Trading totaled $946 billion in the quarter, down from $1.67 trillion in the year-earlier period, the Emerging Markets Traders Association, or EMTA, said in a statement. Trading was down 22 percent in the third quarter from the second, the survey by New York-based EMTA showed.
Investors have shunned emerging-market debt as the biggest financial meltdown since the Great Depression has curtailed access to credit, deepened a global economic slowdown and pushed down prices on developing nations’ commodity exports.
“We’ve got to the point where the market has scared everyone,” said Paul McNamara, who helps manage $1.2 billion of emerging-market assets at Augustus Asset Managers Ltd. in London. “Almost all market participants have seen withdrawals over the last two months.”

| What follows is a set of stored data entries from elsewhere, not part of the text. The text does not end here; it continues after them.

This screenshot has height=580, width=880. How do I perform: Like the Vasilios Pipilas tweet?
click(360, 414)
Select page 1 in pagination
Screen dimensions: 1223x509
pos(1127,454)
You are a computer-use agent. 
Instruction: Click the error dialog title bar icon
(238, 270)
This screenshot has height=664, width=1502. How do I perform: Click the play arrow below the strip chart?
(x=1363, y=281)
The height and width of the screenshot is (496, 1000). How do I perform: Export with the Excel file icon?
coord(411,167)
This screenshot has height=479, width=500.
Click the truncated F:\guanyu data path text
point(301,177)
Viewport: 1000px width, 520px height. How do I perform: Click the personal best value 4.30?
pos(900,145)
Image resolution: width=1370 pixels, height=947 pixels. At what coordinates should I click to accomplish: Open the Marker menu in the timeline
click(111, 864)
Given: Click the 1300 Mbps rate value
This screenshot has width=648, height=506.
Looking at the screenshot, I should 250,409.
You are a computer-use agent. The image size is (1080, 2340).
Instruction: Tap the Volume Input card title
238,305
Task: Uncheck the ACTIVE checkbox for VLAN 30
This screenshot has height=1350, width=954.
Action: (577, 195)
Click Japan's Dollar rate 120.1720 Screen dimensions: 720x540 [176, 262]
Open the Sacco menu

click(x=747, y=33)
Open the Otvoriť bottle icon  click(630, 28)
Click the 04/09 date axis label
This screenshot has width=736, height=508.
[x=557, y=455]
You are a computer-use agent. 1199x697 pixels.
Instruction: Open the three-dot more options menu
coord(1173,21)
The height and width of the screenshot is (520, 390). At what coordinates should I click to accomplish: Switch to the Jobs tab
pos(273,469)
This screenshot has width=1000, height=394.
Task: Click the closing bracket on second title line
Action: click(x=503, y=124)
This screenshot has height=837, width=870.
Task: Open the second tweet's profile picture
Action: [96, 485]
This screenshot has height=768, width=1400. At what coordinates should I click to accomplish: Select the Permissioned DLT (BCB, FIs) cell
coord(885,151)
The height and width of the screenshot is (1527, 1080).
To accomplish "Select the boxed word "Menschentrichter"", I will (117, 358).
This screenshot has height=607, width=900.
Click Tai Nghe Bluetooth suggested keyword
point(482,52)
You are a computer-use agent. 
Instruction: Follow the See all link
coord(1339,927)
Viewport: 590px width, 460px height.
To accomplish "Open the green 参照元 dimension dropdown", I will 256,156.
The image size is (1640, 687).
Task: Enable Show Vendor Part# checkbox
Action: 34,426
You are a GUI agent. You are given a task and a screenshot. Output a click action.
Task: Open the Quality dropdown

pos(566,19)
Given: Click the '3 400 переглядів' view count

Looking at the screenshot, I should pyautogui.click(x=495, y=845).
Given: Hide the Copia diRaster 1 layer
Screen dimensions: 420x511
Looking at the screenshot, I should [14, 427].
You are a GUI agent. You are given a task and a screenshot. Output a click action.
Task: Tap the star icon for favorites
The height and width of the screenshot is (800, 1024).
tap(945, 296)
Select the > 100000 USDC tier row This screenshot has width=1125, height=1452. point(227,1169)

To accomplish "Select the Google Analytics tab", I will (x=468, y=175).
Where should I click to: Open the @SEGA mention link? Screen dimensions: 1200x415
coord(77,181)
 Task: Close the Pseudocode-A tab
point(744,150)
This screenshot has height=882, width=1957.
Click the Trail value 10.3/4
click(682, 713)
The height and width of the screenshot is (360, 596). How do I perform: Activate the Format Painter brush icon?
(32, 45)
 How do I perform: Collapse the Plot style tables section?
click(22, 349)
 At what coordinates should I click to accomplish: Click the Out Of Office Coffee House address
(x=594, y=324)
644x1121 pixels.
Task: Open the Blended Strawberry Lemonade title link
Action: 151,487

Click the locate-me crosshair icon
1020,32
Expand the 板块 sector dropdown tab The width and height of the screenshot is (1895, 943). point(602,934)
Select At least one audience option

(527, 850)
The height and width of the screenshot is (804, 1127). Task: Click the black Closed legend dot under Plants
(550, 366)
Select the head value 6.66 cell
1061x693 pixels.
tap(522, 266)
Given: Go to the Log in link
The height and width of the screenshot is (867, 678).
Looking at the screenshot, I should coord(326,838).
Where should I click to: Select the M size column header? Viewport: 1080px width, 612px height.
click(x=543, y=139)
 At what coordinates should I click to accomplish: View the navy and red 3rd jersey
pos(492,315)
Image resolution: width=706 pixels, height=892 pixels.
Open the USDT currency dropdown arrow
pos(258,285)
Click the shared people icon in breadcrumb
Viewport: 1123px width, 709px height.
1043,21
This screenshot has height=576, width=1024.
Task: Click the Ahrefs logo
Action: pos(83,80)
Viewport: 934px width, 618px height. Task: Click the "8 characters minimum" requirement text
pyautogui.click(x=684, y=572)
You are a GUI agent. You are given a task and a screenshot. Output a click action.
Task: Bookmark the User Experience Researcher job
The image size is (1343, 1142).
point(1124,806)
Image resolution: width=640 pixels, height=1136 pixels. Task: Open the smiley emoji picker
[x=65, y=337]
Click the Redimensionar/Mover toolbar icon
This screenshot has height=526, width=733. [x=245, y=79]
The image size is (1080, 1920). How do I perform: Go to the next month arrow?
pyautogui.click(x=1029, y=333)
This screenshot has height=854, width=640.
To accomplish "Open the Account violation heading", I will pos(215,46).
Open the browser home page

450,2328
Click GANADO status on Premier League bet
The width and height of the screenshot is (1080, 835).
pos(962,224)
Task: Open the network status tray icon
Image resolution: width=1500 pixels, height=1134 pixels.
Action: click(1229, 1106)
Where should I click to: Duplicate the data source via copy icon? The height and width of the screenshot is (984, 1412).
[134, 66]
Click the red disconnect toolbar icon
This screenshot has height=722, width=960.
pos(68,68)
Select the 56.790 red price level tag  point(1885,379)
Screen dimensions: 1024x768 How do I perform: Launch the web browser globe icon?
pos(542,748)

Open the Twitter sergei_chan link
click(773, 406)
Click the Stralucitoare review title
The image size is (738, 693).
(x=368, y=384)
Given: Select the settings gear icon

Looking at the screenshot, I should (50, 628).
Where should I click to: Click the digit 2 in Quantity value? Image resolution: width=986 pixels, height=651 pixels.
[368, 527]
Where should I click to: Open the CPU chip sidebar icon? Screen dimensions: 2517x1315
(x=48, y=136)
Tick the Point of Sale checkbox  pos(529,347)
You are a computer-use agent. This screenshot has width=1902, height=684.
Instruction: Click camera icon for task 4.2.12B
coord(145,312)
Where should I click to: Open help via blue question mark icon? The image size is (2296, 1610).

The extra yield investors demand to own developing-nation debt instead of U.S. Treasuries narrowed 3 basis points today to 7.16 percentage points at 9:20 a.m. in New York, according to JPMorgan’s EMBI+ Index. A basis point equals 0.01 percentage point. The spread has more than doubled in the past six months and touched a six-year high of 8.65 percentage points on Oct. 24.
Trading in local-currency debt totaled $643 billion in the third quarter, accounting for 68 percent of all volume, EMTA said. Brazil’s debt was the most traded in the quarter, with $204 billion of the country’s debt changing hands. That represents a decline of 33 percent from a year ago, EMTA’s survey showed.